Consigne écrite a
Recopiez telles quelles les lignes de la liste, depuis celle qui contient "What do you see at coordinates (385, 801)" jusqu'à la dernière ligne de la liste, les deux incluses.

Extrait du texte
Ukraine: Combattants étrangers condamnés, poursuite de la bataille pour Severodonetsk

  • Dans l'est de l'Ukraine, les autorités séparatistes prorusses ont annoncé jeudi la condamnation à mort de deux Britanniques et d'un Marocain
  • Le conflit a conduit quelque 6,5 millions d'Ukrainiens à fuir leur pays

LYSSYTCHANSK: Dans l'est de l'Ukraine, les autorités séparatistes prorusses ont annoncé jeudi la condamnation à mort de deux Britanniques et d'un Marocain ayant combattu aux cotés des Ukrainiens, sur fond de bataille sanglante pour le contrôle de la ville-clé de Severodonetsk.

"La Cour suprême de la République populaire de Donetsk a condamné à mort les Britanniques Aiden Aslin et Shaun Pinner et le Marocain Brahim Saadoun, accusés d'avoir participé aux combats comme mercenaires", a annoncé l'agence de presse officielle russe TASS.

Les trois hommes, faits prisonniers dans la région de Marioupol, selon les Russes, vont faire appel, selon TASS. Londres s'est déclarée "gravement préoccupés".

Quatre militaires volontaires étrangers dont un Français ont été tués en combattant l'invasion russe en Ukraine, selon la Légion internationale pour la défense de l'Ukraine (LIDU), organisme officiel des combattants volontaires étrangers.

La Russie, qui dénonce fréquemment la présence de ces mercenaires, a affirmé cette semaine avoir tué "des centaines" de combattants étrangers depuis le début de son invasion le 24 février, et endigué le flux de nouveaux arrivants.

Le nombre exact de ces étrangers n'est pas connu. Début mars, peu après le début de l'invasion russe le 24 février, le président ukrainien Volodymyr Zelensky avait affirmé que 16.000 étrangers s'étaient portés volontaires, un chiffre invérifiable de source indépendante.

Zelensky parle armes lourdes et entrée de l'UE avec Macron

Dans un Tweet, M. Zelensky a assuré avoir informé M. Macron de "la situation sur le front" face aux forces russes. "Nous avons discuté d'autres aides militaires pour l'Ukraine", a-t-il ajouté dit avant de conclure: "une attention particulière a été consacrée aux moyens de l'adhésion de l'Ukraine à l'UE".

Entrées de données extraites
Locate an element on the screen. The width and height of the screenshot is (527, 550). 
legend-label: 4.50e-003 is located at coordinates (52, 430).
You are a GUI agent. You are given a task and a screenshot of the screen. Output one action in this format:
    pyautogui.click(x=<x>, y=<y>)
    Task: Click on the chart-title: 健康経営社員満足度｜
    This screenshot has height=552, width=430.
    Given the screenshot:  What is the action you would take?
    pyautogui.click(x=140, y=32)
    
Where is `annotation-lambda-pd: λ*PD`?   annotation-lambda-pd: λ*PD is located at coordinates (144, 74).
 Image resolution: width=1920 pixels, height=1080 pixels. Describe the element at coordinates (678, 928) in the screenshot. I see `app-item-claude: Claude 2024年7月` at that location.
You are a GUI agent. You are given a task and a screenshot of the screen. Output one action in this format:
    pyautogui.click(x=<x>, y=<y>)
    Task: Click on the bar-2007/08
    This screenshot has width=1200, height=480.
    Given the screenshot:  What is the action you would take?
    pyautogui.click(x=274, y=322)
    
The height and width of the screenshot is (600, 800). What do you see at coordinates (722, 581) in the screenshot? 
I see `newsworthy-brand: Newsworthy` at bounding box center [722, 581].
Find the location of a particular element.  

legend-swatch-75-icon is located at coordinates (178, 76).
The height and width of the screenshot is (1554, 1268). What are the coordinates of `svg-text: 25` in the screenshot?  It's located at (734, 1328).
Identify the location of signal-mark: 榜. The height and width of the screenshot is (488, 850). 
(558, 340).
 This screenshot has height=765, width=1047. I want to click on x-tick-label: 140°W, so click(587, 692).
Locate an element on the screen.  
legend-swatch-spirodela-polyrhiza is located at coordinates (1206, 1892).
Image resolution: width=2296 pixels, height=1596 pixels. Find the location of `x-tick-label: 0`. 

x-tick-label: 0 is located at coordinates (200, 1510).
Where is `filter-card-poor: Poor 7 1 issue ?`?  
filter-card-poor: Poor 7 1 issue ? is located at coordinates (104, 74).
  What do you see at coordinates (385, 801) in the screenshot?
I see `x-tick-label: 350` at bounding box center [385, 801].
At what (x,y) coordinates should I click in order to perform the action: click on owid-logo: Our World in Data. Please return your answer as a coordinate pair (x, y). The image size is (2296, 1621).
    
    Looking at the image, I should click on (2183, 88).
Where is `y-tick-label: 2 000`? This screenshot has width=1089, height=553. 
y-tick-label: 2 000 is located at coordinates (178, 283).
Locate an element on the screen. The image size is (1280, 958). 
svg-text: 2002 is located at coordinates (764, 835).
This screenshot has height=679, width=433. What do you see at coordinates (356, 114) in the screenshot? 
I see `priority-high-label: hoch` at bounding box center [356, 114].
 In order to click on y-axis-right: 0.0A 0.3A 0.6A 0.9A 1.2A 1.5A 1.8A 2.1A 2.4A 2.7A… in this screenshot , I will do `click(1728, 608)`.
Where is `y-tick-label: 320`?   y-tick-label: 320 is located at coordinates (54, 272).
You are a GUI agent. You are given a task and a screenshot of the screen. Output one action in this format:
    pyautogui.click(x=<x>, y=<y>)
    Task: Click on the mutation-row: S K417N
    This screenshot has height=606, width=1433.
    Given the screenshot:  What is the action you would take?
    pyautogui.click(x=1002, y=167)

Consigne écrite b
D'après l'article sur la bataille pour Severodonetsk, pour quelle raison la Cour suprême de la République populaire de Donetsk a-t-elle condamné à mort Aiden Aslin, Shaun Pinner et Brahim Saadoun ?

Corrigé a
  What do you see at coordinates (385, 801) in the screenshot?
I see `x-tick-label: 350` at bounding box center [385, 801].
At what (x,y) coordinates should I click in order to perform the action: click on owid-logo: Our World in Data. Please return your answer as a coordinate pair (x, y). The image size is (2296, 1621).
    
    Looking at the image, I should click on (2183, 88).
Where is `y-tick-label: 2 000`? This screenshot has width=1089, height=553. 
y-tick-label: 2 000 is located at coordinates (178, 283).
Locate an element on the screen. The image size is (1280, 958). 
svg-text: 2002 is located at coordinates (764, 835).
This screenshot has height=679, width=433. What do you see at coordinates (356, 114) in the screenshot? 
I see `priority-high-label: hoch` at bounding box center [356, 114].
 In order to click on y-axis-right: 0.0A 0.3A 0.6A 0.9A 1.2A 1.5A 1.8A 2.1A 2.4A 2.7A… in this screenshot , I will do `click(1728, 608)`.
Where is `y-tick-label: 320`?   y-tick-label: 320 is located at coordinates (54, 272).
You are a GUI agent. You are given a task and a screenshot of the screen. Output one action in this format:
    pyautogui.click(x=<x>, y=<y>)
    Task: Click on the mutation-row: S K417N
    This screenshot has height=606, width=1433.
    Given the screenshot:  What is the action you would take?
    pyautogui.click(x=1002, y=167)

Corrigé b
Ils étaient accusés d'avoir participé aux combats comme mercenaires, selon l'agence de presse officielle russe TASS.